Posted By:   Alfred_Sniff
Posted On:   Wednesday, May 11, 2005 09:53 AM

Hi again,

Can you tell me if there's a way to tell Lucene the separators character to use? For example, if in my document there's the expression : "l'allemagne", if i search for the word "allemagne", my document won't be found because "allemagne" is not considered as a word because of the "'" character. Is there a way to tell lucene that this charcter is a word-separator?

Thanks for answers

Re: Giving a list of words separators characters

Posted By:   Charles_Sanders  
Posted On:   Thursday, May 26, 2005 08:26 AM

You tell Lucene how to create tokens from your string by using the correct analyzer. Choosing the analyzer is one of the most important parts of a Lucene application.
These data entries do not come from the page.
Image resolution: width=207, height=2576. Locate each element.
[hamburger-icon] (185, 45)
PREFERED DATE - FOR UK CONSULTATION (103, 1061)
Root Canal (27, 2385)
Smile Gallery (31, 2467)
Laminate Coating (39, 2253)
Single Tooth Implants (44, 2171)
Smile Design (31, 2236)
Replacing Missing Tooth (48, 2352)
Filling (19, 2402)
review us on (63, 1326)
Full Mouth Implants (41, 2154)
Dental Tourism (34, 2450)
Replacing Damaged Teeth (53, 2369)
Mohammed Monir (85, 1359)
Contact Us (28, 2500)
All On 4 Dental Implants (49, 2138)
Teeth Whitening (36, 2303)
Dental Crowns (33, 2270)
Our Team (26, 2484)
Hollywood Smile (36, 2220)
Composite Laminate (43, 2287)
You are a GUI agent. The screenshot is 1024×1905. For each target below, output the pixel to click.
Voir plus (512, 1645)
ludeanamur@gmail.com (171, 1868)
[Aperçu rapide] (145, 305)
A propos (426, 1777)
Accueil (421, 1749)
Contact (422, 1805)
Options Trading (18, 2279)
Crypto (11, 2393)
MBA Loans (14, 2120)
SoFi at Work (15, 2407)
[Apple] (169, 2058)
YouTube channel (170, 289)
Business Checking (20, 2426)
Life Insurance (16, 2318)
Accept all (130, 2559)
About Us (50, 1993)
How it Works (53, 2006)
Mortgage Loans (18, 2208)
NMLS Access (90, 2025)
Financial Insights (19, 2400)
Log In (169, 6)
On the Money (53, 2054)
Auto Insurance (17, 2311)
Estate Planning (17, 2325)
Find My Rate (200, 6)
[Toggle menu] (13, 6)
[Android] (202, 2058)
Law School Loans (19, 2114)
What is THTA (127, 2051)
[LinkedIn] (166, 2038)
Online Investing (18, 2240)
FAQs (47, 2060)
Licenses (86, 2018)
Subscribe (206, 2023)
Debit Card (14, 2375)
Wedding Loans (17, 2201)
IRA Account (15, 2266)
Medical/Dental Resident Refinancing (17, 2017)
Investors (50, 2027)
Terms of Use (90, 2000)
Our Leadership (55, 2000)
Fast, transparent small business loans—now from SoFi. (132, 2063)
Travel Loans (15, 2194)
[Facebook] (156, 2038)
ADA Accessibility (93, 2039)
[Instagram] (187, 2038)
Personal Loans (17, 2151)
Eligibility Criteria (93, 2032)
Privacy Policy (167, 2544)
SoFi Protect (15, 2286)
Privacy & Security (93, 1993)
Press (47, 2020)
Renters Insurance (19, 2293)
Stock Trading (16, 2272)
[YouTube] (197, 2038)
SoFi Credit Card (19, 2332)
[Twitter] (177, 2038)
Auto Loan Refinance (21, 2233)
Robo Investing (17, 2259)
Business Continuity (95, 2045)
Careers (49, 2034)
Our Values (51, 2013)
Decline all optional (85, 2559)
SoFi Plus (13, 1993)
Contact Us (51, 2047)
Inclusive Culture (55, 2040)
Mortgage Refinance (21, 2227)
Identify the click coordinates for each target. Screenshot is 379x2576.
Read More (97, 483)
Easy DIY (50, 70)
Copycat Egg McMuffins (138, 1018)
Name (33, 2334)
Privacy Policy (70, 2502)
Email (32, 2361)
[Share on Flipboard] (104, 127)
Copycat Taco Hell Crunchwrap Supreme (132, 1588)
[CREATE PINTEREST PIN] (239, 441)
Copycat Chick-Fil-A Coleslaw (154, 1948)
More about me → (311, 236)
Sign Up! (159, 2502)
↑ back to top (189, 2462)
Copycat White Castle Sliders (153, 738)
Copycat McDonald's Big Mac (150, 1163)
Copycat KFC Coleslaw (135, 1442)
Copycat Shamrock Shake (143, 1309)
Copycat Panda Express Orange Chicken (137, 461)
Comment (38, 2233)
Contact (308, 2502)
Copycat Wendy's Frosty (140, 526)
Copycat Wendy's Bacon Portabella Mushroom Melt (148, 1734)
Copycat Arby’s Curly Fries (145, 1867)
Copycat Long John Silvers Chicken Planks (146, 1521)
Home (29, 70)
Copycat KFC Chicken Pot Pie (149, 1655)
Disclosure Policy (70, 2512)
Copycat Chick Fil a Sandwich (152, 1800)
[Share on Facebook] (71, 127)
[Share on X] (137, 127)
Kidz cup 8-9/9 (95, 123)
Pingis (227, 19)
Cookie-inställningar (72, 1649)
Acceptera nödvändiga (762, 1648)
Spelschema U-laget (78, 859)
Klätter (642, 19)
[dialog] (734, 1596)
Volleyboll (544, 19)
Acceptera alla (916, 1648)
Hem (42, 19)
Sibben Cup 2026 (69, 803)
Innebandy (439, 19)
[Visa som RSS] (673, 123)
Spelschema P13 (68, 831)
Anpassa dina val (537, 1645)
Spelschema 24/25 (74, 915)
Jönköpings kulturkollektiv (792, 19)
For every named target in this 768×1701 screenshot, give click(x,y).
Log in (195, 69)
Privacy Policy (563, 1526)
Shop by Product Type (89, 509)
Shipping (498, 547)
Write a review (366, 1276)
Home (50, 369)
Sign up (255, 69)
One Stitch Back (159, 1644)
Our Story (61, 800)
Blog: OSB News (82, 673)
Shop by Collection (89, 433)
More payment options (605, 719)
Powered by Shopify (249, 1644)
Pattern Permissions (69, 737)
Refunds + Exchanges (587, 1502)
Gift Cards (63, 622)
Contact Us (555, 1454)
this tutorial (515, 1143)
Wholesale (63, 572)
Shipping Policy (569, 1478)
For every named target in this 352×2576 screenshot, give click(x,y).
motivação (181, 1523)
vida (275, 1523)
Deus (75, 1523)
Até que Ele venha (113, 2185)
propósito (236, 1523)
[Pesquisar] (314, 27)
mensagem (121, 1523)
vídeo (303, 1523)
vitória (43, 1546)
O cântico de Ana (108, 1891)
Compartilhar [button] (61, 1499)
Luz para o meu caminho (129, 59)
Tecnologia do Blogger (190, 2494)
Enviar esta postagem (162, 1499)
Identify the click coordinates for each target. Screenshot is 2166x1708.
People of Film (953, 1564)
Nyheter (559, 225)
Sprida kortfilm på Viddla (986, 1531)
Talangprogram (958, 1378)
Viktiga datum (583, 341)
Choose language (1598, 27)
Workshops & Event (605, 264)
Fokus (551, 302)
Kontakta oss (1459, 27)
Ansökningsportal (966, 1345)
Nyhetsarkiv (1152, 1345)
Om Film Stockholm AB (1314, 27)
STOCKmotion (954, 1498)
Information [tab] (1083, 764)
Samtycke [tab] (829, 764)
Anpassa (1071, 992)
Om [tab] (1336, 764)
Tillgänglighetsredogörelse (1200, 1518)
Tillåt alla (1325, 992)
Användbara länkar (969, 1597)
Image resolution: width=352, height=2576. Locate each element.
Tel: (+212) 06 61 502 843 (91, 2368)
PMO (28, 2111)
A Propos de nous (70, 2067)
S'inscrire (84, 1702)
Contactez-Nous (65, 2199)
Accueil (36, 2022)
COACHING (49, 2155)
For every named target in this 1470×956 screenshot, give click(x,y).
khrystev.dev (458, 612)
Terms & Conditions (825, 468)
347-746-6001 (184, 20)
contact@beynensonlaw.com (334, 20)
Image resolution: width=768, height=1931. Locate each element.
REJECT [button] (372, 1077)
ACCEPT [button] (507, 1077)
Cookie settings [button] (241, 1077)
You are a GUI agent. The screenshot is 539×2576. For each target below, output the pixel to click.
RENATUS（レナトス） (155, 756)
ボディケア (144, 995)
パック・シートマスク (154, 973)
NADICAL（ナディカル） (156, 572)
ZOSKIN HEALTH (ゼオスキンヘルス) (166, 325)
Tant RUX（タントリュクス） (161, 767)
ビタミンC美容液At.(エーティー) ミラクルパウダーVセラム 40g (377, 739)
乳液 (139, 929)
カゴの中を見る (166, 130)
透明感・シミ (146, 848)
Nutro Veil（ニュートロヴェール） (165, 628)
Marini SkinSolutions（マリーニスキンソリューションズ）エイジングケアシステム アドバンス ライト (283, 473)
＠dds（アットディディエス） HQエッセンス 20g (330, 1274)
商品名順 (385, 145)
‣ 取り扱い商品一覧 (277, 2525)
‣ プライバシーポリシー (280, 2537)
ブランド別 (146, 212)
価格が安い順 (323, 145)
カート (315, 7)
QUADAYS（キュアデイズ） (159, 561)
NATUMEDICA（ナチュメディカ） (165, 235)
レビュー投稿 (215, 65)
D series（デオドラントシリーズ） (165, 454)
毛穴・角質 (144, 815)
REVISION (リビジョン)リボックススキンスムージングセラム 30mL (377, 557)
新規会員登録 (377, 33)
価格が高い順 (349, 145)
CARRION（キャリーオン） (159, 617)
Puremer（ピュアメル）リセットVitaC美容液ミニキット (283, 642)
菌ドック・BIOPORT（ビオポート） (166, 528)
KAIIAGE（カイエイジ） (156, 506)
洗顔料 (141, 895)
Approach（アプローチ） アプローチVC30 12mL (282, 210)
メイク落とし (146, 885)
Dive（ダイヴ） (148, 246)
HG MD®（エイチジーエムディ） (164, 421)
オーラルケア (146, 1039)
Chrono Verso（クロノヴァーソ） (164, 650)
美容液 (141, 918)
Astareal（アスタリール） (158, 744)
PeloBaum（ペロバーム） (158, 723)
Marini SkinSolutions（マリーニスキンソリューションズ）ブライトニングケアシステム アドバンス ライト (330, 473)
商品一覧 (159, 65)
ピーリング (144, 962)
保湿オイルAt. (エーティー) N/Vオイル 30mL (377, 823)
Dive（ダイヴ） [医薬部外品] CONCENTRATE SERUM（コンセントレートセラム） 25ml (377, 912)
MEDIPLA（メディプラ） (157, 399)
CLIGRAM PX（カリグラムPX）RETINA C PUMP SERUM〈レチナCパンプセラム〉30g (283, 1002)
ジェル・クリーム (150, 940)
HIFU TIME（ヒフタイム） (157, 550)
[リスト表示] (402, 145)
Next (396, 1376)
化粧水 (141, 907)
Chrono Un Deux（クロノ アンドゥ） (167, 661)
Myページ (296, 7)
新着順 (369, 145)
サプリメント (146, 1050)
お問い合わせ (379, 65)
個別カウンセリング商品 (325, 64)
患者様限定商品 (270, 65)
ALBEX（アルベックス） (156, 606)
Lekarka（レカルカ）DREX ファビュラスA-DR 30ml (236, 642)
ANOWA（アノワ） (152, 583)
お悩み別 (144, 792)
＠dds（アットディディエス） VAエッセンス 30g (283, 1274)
There are a number of analyzers included with Lucene and you can create your own. The book "Lucene in Action" discusses this in some detail. I just ran a test on your string "l'allemagne" and the SimpleAnalyzer included with Lucene will create 2 tokens from this string ("l", "allemagne"). I suggest creating a simple application to test the different analyzers to see which one works best for you. You can also you the Luke application, which is available for download at the Lucene home site. It will allow you to see the tokens generated from a string using different analyzers. Hope this helps.